Is ‘Iron Chef’ the best cooking show of all time?

Good TV food. You can’t rock a freshly picked tap without hitting a celebrity chef showing his audience how to whip up some incredible creations, and many of them have homes on our very own SBS Food – an entire channel dedicated to culinary pursuits.

That wasn’t always the case: the great cooking TV boom came at the turn of the century, when Nigella Lawson, Gordon Ramsay and Jamie Oliver launched their first TV series and helped convince a generation or three that they could create Michelin-star-worthy meals on their own electric stove. That’s the big appeal here – cooking shows make good food accessible and achievable, telling us that we too could be a world-class cooking wizard if we just follow these easy steps.

iron boss It’s not that.

Launched in 1993 and broadcast in Australia on Saturday nights on SBS, Japan’s cult cooking competition (dubbed in English here) wasn’t there to make sure we could whip up skipjack sashimi fit for an emperor’s palace. . For iron bosscontrol is part of the fun.

Each episode saw some of the world’s best chefs go up against the show’s own expert chefs, building a multi-course menu around a special themed ingredient that must be present in each dish. A pair of commentators, Kenji Fukui and Yukio Hattori, called the action as the challengers struggled to create lavish banquets in the allotted time before presenting them to a panel of judges, made up of food critics and celebrity guests ( Jackie Chan showed up at one point, as did Nagisa Oshima, director of In the realm of the senses and Merry Christmas, Mr Laurent).

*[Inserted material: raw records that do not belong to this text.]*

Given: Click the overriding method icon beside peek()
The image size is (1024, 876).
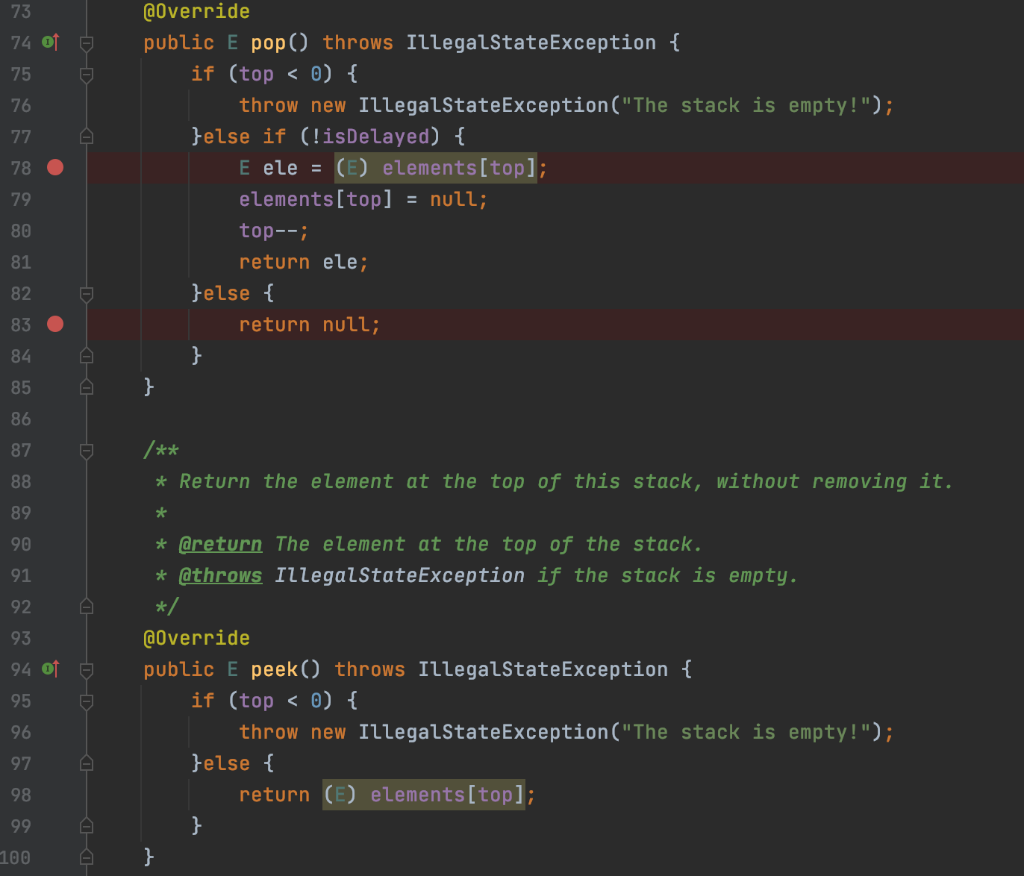Looking at the screenshot, I should [48, 669].
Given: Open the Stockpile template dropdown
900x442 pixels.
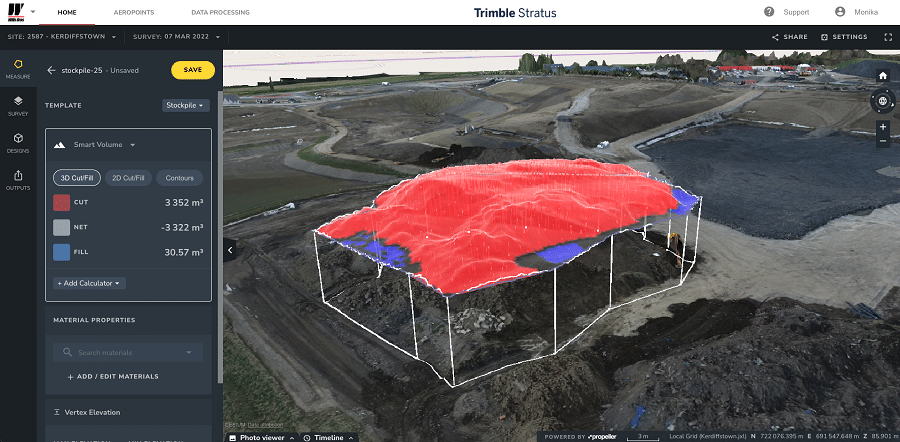Looking at the screenshot, I should 185,105.
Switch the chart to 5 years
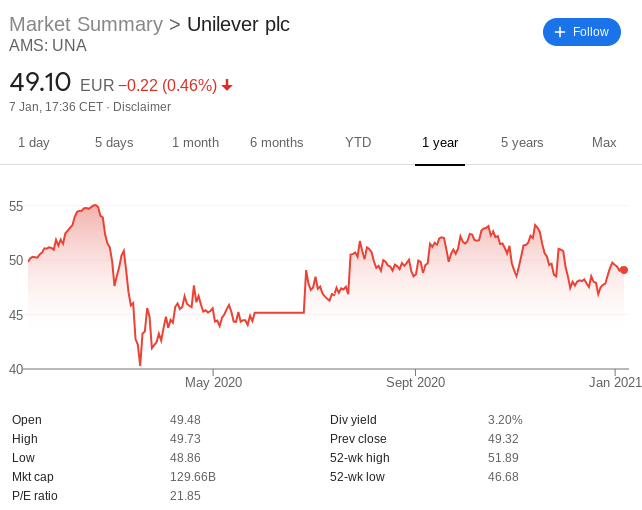This screenshot has height=510, width=642. coord(522,142)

Sounds simple enough, right? But what fixes iron boss apart from his sense of style and pageantry, grandeur and occasion. The series has an elaborate backstory worthy of WWE. We are told that Founding Chairman Kaga (Takeshi Kaga) dreamed of discovering “…original new kitchens that could be called true artistic creations. To that end, he’s spent a fortune building his Kitchen Stadium complex, where the show takes place, and recruited some of the world’s best chefs, his “invincible men of culinary talent”, each specializing in a different cuisine:

  • Chinese Iron Chief (Chen Kinichi
  • Iron Chef French (Yutaka Ishinabe, later Hiroyuki Sakai)
  • Japanese Iron Chef (Rokusaburo Michiba, later Koumei Nakamura, then Masaharu Morimoto) and
  • Iron Chef Italian (Masahiko Kobe, who was little used – it’s a bit like the fourth Marx brother of iron boss).

The flamboyant President Kaga acts as master of ceremonies, sending the contestants to their tasks with an authoritative shout of “Go cook!“What’s really fun is watching these kitchen magicians, absolute masters of their craft, rush headlong into the episode’s signature ingredient, which they only learn in competition.

The ingredients range from the everyday – tomatoes, rice, potatoes – to the more exotic: black pork, giant eel, sea urchin. Sometimes something more mundane presents a particular challenge – yogurt may not be so exotic to Western palates, but it’s used far less in Chinese cuisine, which drives competitors to really strive for incorporate it.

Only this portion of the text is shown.